The second panel that The CW presented yesterday was for an observational reality series titled Remodeled, about modeling agent and businessman Paul Fisher and his new venture, in which he links together small agencies from around the world into one bigger brand. I haven't seen the show, but the session was more interesting than I had anticipated, as there was much talk about social responsibility, body issues and Fisher's desire to popularize models of healthier weight than has recently been the norm.

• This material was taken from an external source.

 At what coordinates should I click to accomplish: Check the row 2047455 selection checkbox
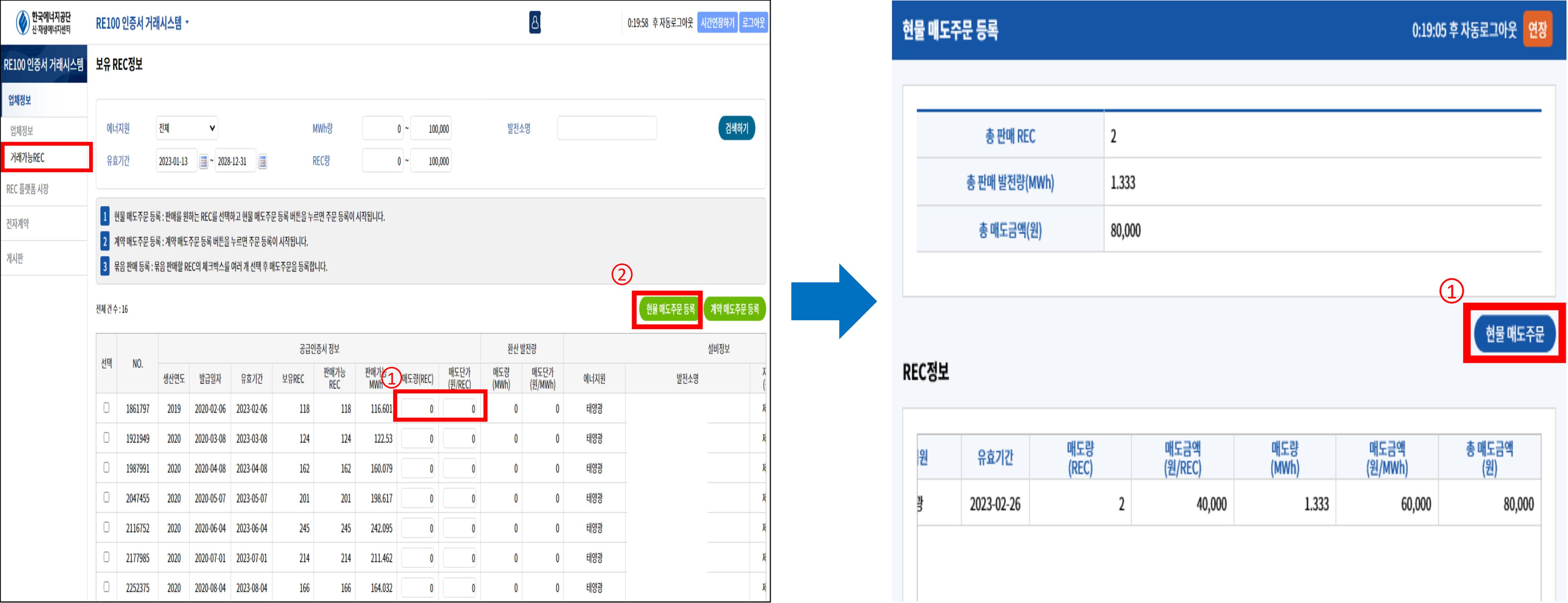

Unfortunately, The CW did not offer a session with its new entertainment president Mark Pedowitz. In fairness, Pedowitz was in the room and ready to chat with anyone during the two panels and the cocktail party that followed. But it was still somewhat surprising that he didn't do a formal question and answer session, given the uproar that greeted CBS' announcement earlier in the week that its entertainment president, Nina Tassler, would not take the stage during its TCA day. (As reported yesterday, Tassler changed her mind and a productive time was had by all.) Then again, I didn't hear any complaints about it, so I guess it wasn't a problem.

Earlier in the day, Showtime presented panels for four series plus an executive session with the pay-cable network's President of Entertainment, David Nevins. I can't say that there were any particularly exciting moments during its sessions, but collectively the network did a fine job of promoting two returning series – Shameless and The Borgias – and two new ones – House of Lies, which recently debuted, and Inside Comedy, a talk program in which comedian David Steinberg interviews comedy superstars. Tim Conway and Larry David were on hand to help Steinberg introduce the show, proving that Showtime could deliver the bad-ass, as well.